Plus de deux millions de fusils, revolvers et pistolets en tout genre circuleraient dans la confédération. Comment la Suisse est-elle devenue le paradis des amateurs d'armes ?
Peter Hug : Les racines de l'attachement très profond des Suisses à leur fusil s'ancrent dans une histoire assez récente. Ce n'est que dans la seconde moitié du XIXe siècle, et non au Moyen Age, comme le croient certains, qu'a commencé à s'imposer cette culture de l'armement. Ses premiers développements coïncident avec l'adoption, en 1874, d'une nouvelle constitution et l'instauration du service militaire obligatoire. Les conscrits avaient alors à charge de s'auto-armer. C'est pour les encourager, et parce qu'il disposait de moyens limités, que le pouvoir central a ravivé des mythes comme celui de Guillaume Tell. Il lui était indispensable de créer une légende pour souder par-delà les cantons une nation divisée entre catholiques, protestants, ruraux, citadins, de culture française, allemande ou italienne. Cette idéologie romantique du citoyen soldat, modeste, travailleur et prêt à défendre sa terre contre les envahisseurs s'est répandue d'autant plus facilement que s'affrontaient à l'époque en Europe des pays aux nationalismes exacerbés.
La Suisse n'a pas connu d'événements guerriers depuis la guerre civile de 1847, un conflit qui a duré 26 jours et fait 70 morts. Comment se fait-il que cette culture des armes ait tant prospéré ?
Elle s'est confondue avec le développement de l'armée. Moi-même, j'habite à Berne dans un quartier construit au tournant du XXe siècle dont les artères ont été baptisées la rue des Armes, la rue des Casernes, la rue Guillaume Tell. La loi militaire obligeait chaque commune à mettre à disposition des habitants un stand de tirs où s'exercer. L'armée suisse, qui est une armée de milice, a compté jusqu'à 850 000 hommes dans les années 1990. C'était la deuxième armée d'Europe après celle de l'Union soviétique. La guerre froide a popularisé l'idée qu'il fallait que les citoyens soient en mesure de mener des combats de partisans en cas d'invasion communiste. Avant 1995, les soldats pouvaient même garder chez eux leur armes d'ordonnance et les munitions qui allaient avec après la fin de leur service. Ce n'est plus le cas : seuls ceux qui peuvent attester de trois années de tir sportif avec ces armes et qui s'acquittent d'une certaine somme ont aujourd'hui le droit de les conserver.
La législation a-t-elle évolué depuis la loi sur les armes de 1997 ?
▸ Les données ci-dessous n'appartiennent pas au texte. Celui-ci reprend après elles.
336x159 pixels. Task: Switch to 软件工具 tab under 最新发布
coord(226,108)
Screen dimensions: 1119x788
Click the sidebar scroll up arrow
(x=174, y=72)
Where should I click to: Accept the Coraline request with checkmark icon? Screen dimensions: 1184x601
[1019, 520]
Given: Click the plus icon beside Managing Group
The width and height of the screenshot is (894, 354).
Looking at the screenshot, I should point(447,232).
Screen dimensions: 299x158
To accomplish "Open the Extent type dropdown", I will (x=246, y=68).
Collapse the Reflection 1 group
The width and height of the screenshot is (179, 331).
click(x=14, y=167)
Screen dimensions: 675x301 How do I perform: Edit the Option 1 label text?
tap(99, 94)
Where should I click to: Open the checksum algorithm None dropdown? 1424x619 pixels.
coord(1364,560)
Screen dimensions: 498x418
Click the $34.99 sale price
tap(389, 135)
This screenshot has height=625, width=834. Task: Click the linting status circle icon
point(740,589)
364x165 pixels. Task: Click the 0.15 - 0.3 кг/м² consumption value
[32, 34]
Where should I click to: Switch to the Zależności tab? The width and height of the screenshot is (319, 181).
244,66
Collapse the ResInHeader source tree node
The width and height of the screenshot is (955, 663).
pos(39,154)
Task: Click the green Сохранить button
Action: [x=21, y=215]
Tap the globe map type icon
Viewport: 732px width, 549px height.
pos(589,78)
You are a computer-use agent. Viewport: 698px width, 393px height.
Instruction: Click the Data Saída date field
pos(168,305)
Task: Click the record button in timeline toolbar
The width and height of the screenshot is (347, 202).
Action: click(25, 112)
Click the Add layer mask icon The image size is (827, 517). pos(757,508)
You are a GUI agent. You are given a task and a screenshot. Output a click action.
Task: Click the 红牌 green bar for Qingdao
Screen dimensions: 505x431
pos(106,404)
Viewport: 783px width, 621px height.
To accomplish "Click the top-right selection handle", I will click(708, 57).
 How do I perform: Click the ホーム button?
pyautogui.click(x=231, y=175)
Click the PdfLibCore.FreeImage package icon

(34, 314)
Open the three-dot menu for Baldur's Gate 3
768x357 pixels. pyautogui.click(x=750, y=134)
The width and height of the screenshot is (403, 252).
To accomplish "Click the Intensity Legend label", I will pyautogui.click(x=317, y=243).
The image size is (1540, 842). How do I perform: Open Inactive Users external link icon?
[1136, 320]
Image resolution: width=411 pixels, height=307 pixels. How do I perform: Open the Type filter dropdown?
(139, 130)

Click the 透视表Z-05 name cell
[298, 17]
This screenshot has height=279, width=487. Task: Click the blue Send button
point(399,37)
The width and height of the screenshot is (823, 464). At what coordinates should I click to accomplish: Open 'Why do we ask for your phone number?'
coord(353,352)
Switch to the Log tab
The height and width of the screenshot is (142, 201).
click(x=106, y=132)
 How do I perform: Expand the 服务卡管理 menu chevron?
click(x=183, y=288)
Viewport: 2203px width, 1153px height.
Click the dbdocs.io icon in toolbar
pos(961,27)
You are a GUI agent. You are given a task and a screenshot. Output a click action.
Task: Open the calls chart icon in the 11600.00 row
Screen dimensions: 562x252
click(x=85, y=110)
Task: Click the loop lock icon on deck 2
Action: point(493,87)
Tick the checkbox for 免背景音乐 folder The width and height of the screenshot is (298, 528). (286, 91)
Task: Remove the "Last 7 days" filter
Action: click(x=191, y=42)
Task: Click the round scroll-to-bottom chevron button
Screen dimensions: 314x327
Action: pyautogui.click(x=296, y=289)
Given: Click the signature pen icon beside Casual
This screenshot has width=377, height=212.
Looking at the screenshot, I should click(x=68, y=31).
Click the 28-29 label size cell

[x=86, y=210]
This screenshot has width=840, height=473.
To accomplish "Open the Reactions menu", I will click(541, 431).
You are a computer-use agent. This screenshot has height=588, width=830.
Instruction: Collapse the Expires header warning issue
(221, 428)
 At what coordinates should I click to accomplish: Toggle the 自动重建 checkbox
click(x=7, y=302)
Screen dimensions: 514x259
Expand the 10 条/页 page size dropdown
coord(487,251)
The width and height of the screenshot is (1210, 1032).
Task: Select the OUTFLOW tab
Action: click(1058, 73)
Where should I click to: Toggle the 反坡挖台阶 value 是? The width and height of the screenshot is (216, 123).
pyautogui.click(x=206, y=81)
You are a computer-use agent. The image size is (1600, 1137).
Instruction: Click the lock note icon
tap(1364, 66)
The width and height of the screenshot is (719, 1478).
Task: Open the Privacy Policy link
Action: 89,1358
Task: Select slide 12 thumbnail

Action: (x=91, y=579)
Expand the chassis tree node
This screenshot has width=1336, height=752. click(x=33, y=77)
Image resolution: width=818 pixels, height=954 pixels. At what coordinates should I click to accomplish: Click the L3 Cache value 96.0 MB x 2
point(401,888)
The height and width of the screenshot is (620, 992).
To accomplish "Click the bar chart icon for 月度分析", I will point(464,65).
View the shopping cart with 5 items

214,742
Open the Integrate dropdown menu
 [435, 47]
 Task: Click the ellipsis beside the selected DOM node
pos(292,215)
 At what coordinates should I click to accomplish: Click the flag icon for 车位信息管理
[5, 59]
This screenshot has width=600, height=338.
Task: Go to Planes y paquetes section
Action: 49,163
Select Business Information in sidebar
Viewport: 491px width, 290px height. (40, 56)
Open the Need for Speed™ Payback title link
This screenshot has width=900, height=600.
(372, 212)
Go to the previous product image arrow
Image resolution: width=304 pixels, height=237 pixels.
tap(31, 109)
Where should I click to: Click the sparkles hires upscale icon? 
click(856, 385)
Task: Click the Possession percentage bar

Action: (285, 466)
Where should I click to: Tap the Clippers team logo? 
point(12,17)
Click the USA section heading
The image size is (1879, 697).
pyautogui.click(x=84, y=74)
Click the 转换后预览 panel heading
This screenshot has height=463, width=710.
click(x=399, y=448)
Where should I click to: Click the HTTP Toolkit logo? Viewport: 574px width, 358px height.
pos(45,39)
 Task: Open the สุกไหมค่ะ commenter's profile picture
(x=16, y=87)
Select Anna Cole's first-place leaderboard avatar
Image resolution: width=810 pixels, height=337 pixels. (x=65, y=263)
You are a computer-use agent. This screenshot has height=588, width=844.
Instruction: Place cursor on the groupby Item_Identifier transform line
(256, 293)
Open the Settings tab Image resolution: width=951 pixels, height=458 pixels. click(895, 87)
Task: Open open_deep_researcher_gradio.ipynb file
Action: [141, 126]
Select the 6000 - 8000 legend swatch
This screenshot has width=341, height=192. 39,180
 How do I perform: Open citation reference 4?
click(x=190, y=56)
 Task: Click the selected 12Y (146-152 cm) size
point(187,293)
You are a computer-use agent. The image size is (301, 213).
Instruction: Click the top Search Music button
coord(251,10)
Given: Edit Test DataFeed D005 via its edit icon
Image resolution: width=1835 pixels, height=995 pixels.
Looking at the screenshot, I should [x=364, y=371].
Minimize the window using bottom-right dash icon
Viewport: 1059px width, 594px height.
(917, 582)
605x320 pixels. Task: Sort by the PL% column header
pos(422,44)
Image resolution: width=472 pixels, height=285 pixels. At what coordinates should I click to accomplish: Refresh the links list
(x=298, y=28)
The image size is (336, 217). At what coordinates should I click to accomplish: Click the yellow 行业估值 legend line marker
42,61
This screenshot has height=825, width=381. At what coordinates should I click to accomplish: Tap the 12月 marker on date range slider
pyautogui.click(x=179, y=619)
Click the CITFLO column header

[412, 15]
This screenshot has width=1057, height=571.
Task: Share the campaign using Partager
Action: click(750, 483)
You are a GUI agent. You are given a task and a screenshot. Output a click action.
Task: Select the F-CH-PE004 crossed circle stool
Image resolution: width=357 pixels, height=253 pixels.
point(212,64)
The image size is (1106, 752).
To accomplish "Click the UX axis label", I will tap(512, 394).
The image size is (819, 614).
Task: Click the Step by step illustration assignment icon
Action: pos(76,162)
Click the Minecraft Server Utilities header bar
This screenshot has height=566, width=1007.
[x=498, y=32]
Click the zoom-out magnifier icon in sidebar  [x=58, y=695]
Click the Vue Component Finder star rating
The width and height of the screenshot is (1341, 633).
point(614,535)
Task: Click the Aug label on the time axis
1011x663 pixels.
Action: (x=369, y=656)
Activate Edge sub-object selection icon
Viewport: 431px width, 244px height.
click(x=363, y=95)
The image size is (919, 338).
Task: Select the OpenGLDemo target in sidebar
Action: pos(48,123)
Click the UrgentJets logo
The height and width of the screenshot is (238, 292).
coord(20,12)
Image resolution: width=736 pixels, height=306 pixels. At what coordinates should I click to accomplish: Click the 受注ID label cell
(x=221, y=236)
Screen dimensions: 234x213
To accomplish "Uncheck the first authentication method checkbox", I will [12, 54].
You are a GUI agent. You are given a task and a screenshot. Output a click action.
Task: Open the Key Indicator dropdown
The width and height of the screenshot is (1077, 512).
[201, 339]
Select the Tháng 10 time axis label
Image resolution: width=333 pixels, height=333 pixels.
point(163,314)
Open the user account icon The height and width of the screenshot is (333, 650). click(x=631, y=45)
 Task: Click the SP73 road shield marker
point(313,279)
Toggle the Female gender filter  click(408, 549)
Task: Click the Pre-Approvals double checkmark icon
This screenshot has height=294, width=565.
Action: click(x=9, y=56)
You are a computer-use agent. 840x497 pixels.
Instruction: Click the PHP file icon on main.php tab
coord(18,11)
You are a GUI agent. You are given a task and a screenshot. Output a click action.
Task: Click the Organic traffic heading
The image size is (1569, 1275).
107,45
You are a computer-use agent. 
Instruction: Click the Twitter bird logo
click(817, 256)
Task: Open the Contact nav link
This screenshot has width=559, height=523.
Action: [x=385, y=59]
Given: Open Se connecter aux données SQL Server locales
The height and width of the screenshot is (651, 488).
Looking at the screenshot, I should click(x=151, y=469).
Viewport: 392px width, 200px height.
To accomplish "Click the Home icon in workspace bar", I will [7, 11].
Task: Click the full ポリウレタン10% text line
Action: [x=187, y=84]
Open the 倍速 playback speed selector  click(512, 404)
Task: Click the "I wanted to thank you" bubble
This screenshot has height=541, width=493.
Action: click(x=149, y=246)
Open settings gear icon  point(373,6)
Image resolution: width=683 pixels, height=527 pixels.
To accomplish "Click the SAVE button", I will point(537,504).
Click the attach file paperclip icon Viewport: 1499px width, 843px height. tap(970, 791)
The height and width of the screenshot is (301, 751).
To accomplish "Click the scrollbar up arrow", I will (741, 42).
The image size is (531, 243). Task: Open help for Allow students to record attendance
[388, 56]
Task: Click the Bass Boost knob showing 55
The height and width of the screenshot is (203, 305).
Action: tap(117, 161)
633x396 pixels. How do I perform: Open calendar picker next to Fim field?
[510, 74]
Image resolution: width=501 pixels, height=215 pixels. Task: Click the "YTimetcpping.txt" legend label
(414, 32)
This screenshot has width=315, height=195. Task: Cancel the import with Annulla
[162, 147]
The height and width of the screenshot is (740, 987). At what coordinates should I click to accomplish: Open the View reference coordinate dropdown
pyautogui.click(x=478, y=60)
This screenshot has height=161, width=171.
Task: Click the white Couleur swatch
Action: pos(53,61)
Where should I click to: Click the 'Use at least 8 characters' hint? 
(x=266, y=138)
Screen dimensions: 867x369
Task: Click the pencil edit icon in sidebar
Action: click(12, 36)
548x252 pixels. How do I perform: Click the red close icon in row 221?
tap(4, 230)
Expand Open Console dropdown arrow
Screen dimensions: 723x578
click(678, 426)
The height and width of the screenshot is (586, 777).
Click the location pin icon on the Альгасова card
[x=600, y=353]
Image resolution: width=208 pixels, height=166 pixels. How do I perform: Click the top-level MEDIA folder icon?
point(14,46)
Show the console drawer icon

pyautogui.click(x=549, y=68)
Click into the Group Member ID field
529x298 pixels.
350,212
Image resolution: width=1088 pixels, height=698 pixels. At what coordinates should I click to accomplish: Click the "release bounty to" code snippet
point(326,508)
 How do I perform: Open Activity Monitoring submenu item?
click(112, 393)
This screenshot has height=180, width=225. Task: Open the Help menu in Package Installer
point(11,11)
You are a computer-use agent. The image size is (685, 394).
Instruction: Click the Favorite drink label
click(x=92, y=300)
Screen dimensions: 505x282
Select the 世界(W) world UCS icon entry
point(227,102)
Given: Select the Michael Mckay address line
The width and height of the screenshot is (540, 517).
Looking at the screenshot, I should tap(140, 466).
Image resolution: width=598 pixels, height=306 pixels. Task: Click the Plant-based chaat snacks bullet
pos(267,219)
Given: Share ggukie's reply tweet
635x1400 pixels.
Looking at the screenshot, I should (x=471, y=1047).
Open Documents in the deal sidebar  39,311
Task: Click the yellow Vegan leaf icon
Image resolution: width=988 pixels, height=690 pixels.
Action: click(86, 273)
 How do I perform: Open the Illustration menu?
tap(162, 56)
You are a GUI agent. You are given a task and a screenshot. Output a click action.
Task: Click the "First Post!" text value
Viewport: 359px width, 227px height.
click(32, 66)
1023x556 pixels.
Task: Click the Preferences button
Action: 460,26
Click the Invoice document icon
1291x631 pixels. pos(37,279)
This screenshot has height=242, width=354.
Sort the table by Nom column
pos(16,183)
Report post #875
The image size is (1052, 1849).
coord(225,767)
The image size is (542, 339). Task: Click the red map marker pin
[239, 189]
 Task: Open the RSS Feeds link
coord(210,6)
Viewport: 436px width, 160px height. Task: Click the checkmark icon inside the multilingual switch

L'adhésion de la Suisse à l'espace Schengen en 2004 a obligé le pays à réviser certaines dispositions. Le commerce entre particuliers est désormais plus réglementé. Auparavant, toutes les armes d'ordonnance distribuées par l'armée pouvaient être revendues sans enregistrement. Ça a changé. Autre point important : conformément au protocole de l'ONU (que la Suisse a rejoint en 2001), les armes doivent être marquées pour faciliter leur traçabilité. En outre, un fichier recensant 95 000 personnes interdites de détenir une arme parce qu'elles sont une menace pour elles-mêmes ou un tiers a été créé en 2001.
Quelles conséquences ont eu ces changements ?
On a observé une baisse quasi linéaire du nombre de morts par armes à feu entre 1998 et 2010, le nombre de décès passant de 466 en 1998 à 241 en 2010. Les révisions imposées à la loi et la baisse des effectifs de l'armée (elle ne compte plus que 186 000 hommes), ont freiné la circulation des armes à feu. Moins disponibles, elles font désormais moins de victimes. Et les mentalités commencent à changer. Une majorité de jeunes est favorable à l'instauration d'une armée volontaire.
Votre proposition pour obliger les soldats à laisser leur fusil à l'arsenal et mettre en place un registre national des armes à feu a pourtant été rejeté par 56,3 % des votants en 2011. Comment l'expliquez-vous ?
Le peuple est plus conservateur que le parlement qui est lui même plus conservateur que le gouvernement. Le tournant, selon moi, remonte à 1992, année où les Suisses se sont prononcés contre l'adhésion à l'Espace économique européen. C'est à cette époque qu'ont émergé les troupes de Christoph Blocher, le fondateur de l'UDC (Union démocratique du centre, à droite). L'électorat de ce parti, devenu l'une des principales forces politiques du pays, est essentiellement rural, réactionnaire et anti-européen. C'est dans cette Suisse-là que les partisans de l'auto-armement continuent de prospérer.